Das galt damals auch für den biologischen Landbau. Die Grünen wurden ab 1980 zur Partei. Doch sehr bald zeigte es sich, daß sie links unterwandert, ja, usurpiert worden waren. Sie demonstrierten zwar immer noch gegen Atomkraftwerke in Kapitalistenhand, hielten aber kommunistische Atomkraftwerke vielfach für sicher. Dieser linke Zug verstärkte sich mehr und mehr und führte dazu, daß schon nach wenigen Jahren die deutschbewußten und wertkonservativen Gründer einer Umweltpartei ausgebootet worden waren.

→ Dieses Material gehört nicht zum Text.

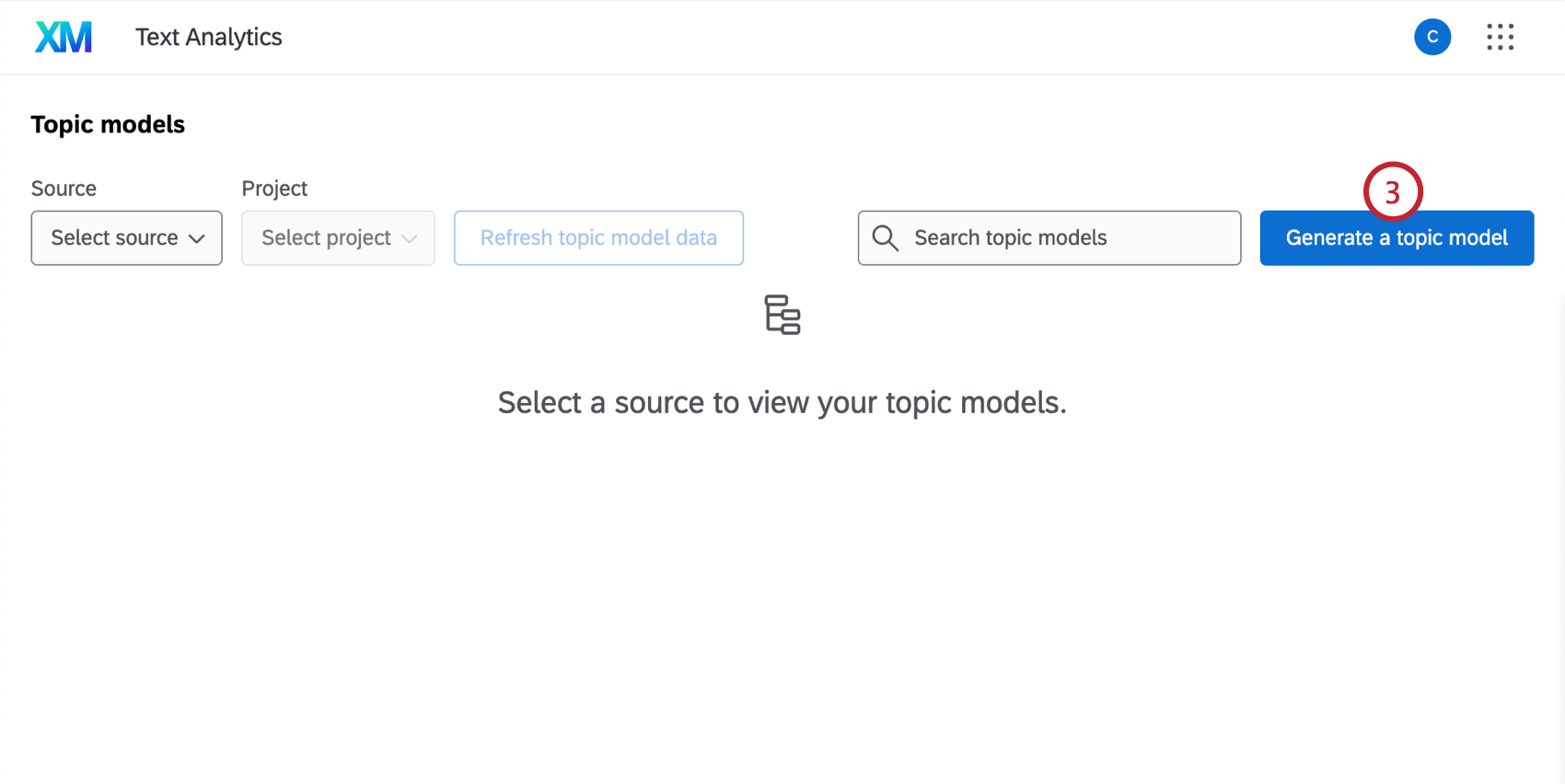The width and height of the screenshot is (1565, 784).
Task: Click the Project field label
Action: (x=274, y=189)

Jetzt ist die Grüne Partei zwar immer noch gegen die Atomkraftwerke aber zugleich auch gegen eine deutsche Politik. Die SPD, zunächst gegen die ökologische Politik, hat diese jetzt ebenfalls in ihr Programm aufgenommen und ist ebenfalls weiterhin antideutsch. Beide verbünden sich mit Chaoten und Antifa gegen die sogenannten Rechten. Das heißt, sie dulden keine wirkliche Opposition, die sich für deutsche Politik einsetzt.

Was wir brauchen, ist eine ökologisch fundierte Politik, die bewußt deutsche Politik machen will. Das Geschehen in Japan erfüllt die seit langem mit dieser Problematik befaßten Bürger mit Grauen. Es wird die Schädigungen von Tschernobyl um ein Vielfaches übersteigen. Dieses Tschernobyl ist aber nicht die einzige Atomkatastrophe, die bisher über die Nutzer dieser risikoreichen Energiegewinnung hereingebrochen ist. Was muß eigentlich noch alles passieren, damit der Mensch von seiner Hybris und seinem Größenwahn wieder zurückkehrt auf den Boden der irdischen und menschlichen Wirklichkeit?

Nach den Verantwortlichen für diesen Irrweg braucht nicht lange gesucht zu werden, es sind die hörigen Politiker der alt-etablierten Parteien CDU/CSU, SPD und FDP, sowie die vom kapitalistischen Zinsgeldsystem abhängigen und getriebenen Manager der Großkonzerne.

Abschließend sei die Frage erlaubt, ob wir Deutsche wirklich um 1970 herum, nachdem die schlimmsten Schäden des Krieges beseitigt worden waren, ein unglückliches, von Armut und Elend gepeinigtes Volk waren ohne Atomenergie und ohne Asylantenströme und ausländische Arbeiter? Nein, wir hatten einen Butterberg, einen Juliusturm (Geld ohne Schulden) und Vollbeschäftigung.

Unsere Gedanken und unser Mitgefühl gelten dem japanischen Volk. Vielleicht können wir Atomkraftkritiker seit 40 Jahren uns besonders gut vorstellen, was für Ängste die Menschen jetzt in Japan peinigen. Wir bitten und hoffen mit ihnen, daß das Schlimmste doch noch vermieden werden kann und nicht auch noch die Region Tokio evakuiert werden muß. Wohin?